Dynamic and Caring Female Journalists of Cameroon now connects 75 women across five provinces. Based in Douala, it has recently opened bureaus in Yaounde, Douala and in the western city of Bafoussam.

"These women create a certain solidarity and that is very important in the current media environment," Judith Ravin, information officer at the U.S. Embassy in Yaounde, told Women's eNews. "They show that the media does have a role in society as a guardian of democracy and show that if the media is at risk, the public is at risk."

The U.S. Embassy tapped into Dynamic and Caring Female Journalists to hold three political journalism training seminars in Douala on Dec. 13, Yaounde on Jan. 7 and Bafoussam on March 14.

Nyatcha played the leading role in recruiting participants and key speakers.

'Politicians Will Proposition You'

Women hold 23 of Cameroon's 163-seat national assembly, but political reporting is still rare for women, says Nyatcha. She says female reporters face numerous difficulties. While skeptical male bosses and colleagues present one barrier, sources and subjects can also be problematic. "Sometimes politicians will proposition you instead of giving you information," she says.

Nonetheless, she tells female colleagues to be determined, to go out into the field and, above all, put in the hours. "If the national assembly closes at 2 a.m., then you have to stay until 2 a.m., until the doors are closed."

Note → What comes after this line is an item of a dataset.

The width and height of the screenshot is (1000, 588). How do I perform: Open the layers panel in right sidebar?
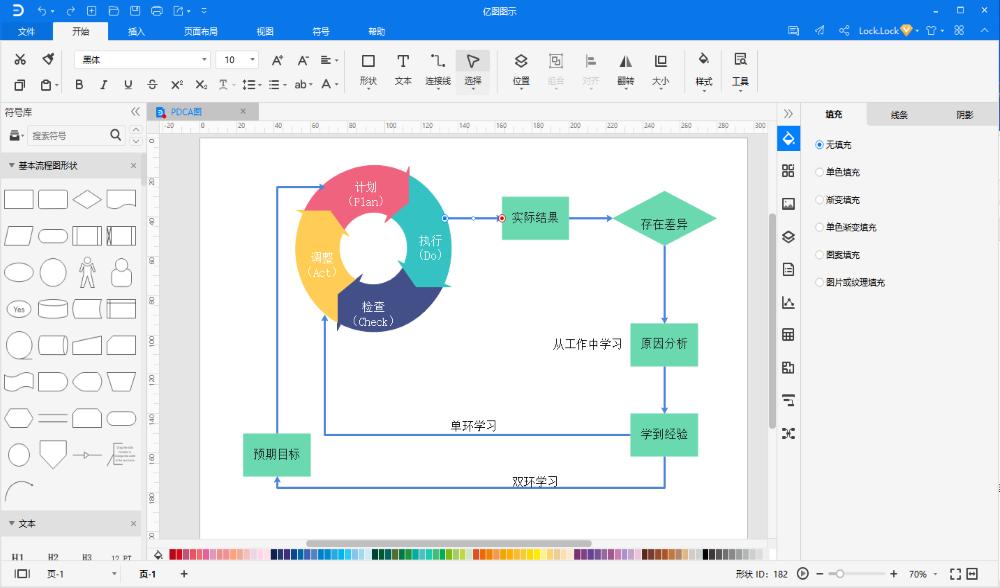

She also discourages women from becoming "Hilton reporters," or those who hang around hotels and provide favorable stories about political functions in exchange for kickbacks.

Maria-Colette Meffire, a news anchor at the private station Equinoxe Radio, shut down since Feb. 22, participated in two of the U.S. embassy's workshops on political journalism.

"Women are afraid to do political reporting because it is a lot of work," she said. "You need to know history and be constantly up-to-date. But you don't have to be afraid, just read a lot and stay informed."

Meffire, also a member of Dynamic and Caring Female Journalists of Cameroon, frequently raises politics in her broadcasts. She says she has received three anonymous, threatening phone calls for her coverage. On-air and off-air she denounces the president's efforts to change Cameroon's 1986 constitution so that he can stay in power.

Since the president's party has the majority in the national assembly, she says, overturning the two-term limitations enshrined in Cameroon's constitution will be easy for him.

Elections are in 2011. This gives female journalists considering political reporting time to prepare and develop new strategies to deal with the government, says Nyatcha.

"It is a challenge to get information from the government," says Nyatcha. "They suspect us of everything and nothing." And after the crackdown, she says, journalists remain worried for their personal safety and wary of the government. "We are going to need some time to trust each other again."